• Given task: Render the lines of the items as a JSON list of strings, one string per line, from the line containing "Image resolution: width=780" through the end of the items, omitting blank lines. Leave the pictures out of the answer.

Item coordinate data:
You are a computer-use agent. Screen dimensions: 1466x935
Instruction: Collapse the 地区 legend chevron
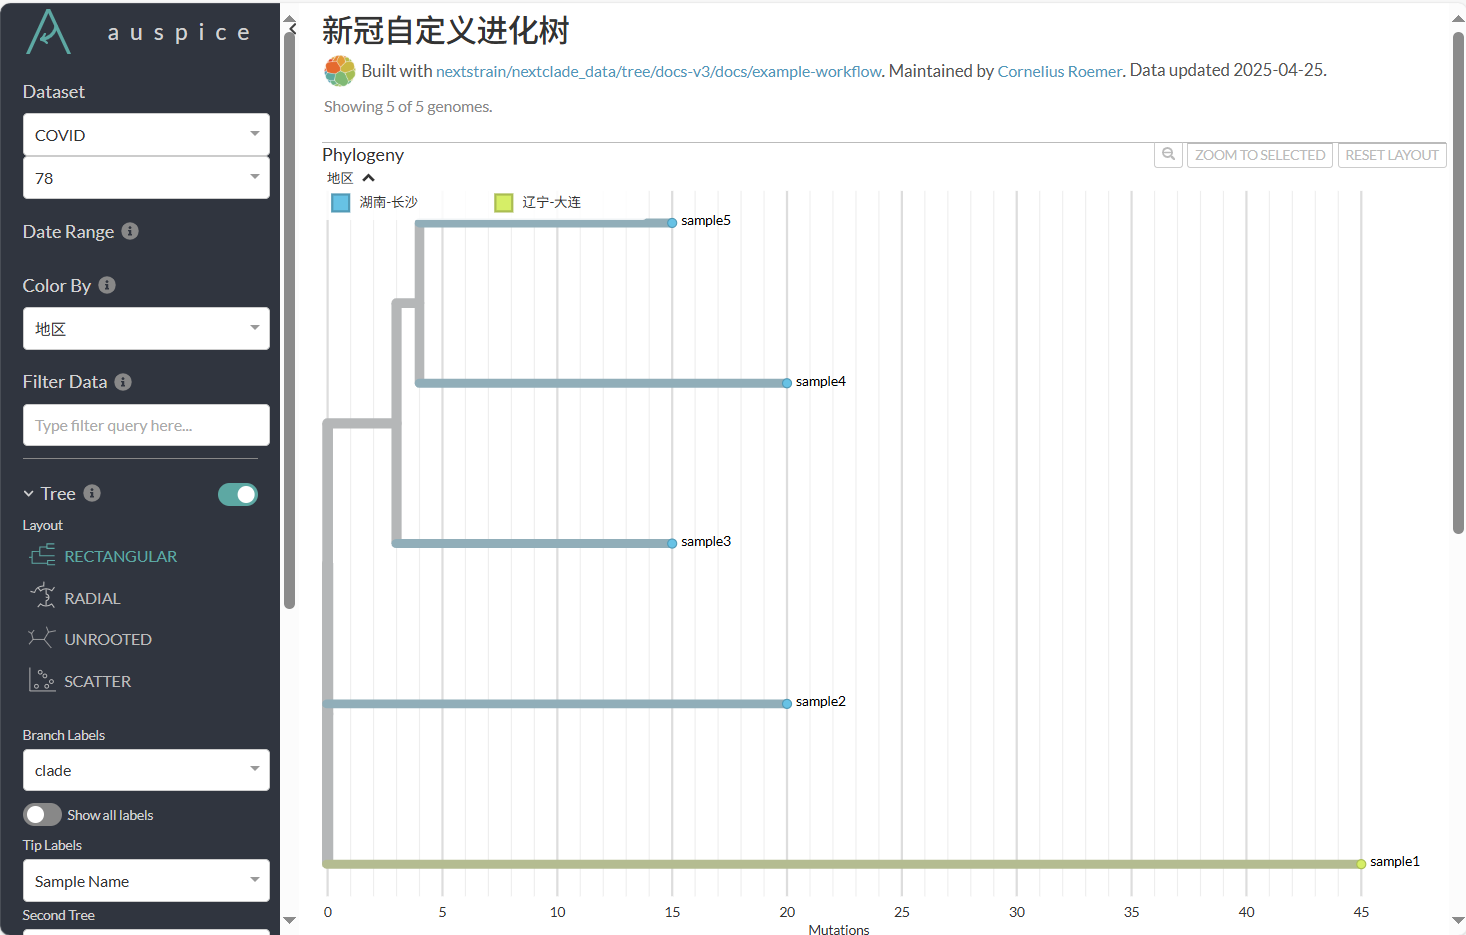pyautogui.click(x=368, y=177)

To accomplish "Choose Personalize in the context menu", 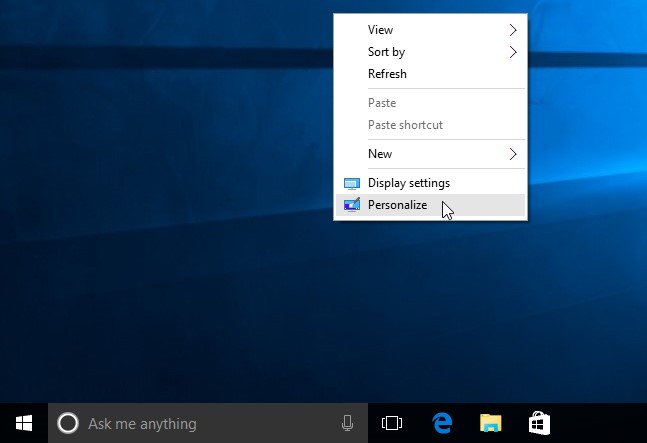I will 397,205.
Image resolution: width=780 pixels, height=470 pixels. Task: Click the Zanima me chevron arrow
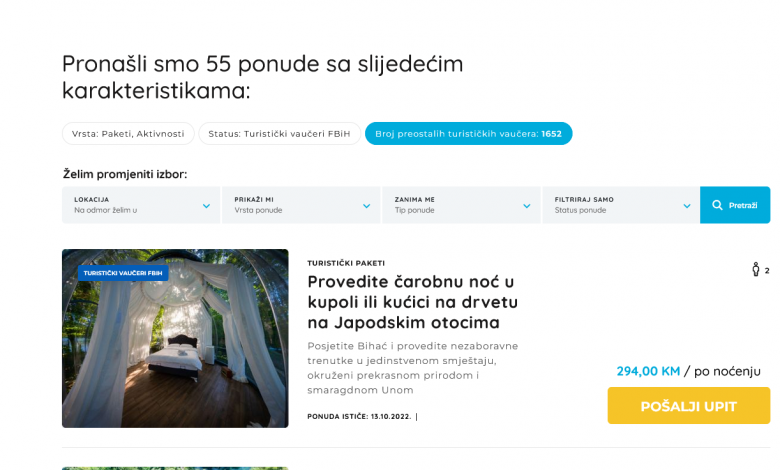pos(527,206)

• Exercise answer:
[
  "Image resolution: width=780 pixels, height=470 pixels. Task: Click the Zanima me chevron arrow",
  "pos(527,206)"
]